The overhead of abstraction in C/C++ vs. Python/Ruby - vog
http://blog.reverberate.org/2014/10/the-overhead-of-abstraction-in-cc-vs.html
======
vog
From the article:

 _> when you are crossing the language barrier and deciding the boundary
between what should go in the high-level language vs what should go in C or
C++._

While performance considerations are indeed a good indicator about where to
make the high-level / low-level split, there is more to that.

I believe that having a small, stable interface is even more important. Even
if that incurs a small performance penalty, a small interface will free you
from having to add lots and lots or more tiny foreign function call as your
application grows. It also frees you from writing converters and wrappers all
over again, which can be partly automated, but not fully.

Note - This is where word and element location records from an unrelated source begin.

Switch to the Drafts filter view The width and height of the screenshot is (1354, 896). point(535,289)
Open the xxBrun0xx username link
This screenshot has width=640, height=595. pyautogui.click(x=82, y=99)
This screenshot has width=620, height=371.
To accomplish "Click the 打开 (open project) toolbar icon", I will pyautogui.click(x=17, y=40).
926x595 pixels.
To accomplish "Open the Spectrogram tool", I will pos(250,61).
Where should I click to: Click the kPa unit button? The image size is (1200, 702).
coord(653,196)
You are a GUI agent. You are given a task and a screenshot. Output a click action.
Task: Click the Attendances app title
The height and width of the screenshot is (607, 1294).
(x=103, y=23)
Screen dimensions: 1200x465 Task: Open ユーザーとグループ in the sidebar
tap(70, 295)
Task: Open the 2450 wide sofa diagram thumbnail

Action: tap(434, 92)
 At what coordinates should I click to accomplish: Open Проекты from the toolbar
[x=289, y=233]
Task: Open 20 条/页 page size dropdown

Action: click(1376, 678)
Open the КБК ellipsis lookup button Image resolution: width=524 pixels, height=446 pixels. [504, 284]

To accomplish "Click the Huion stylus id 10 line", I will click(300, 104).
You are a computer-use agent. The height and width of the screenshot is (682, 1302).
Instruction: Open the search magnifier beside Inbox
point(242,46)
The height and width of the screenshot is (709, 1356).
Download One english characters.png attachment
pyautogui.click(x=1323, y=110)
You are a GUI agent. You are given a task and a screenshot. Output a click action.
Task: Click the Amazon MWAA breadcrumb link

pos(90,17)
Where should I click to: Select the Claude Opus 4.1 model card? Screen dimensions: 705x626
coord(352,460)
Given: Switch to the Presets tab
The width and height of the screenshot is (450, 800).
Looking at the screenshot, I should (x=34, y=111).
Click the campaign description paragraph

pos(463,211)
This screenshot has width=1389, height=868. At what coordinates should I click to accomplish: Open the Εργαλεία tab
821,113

Reducing the interface can save a lot of development effort with usually just
a tiny performance penalty.

Moreover, in one case I was even able to recognize that all I need is some C++
code to perform batch processing. So I was able to get rid of the wrapping as
a whole, and compiled a separate C++ command-line instead. The FFI code was
replaced with a simple "exec" with IO redirection. The wrappers were just
creating a JSON structure in the high-level language, and loading that on C++
side. This resulted in code which is a lot simpler than initially expected,
and even in a separate command-line tool that is useful on its own, and can
trivially integrated into any other high-level language.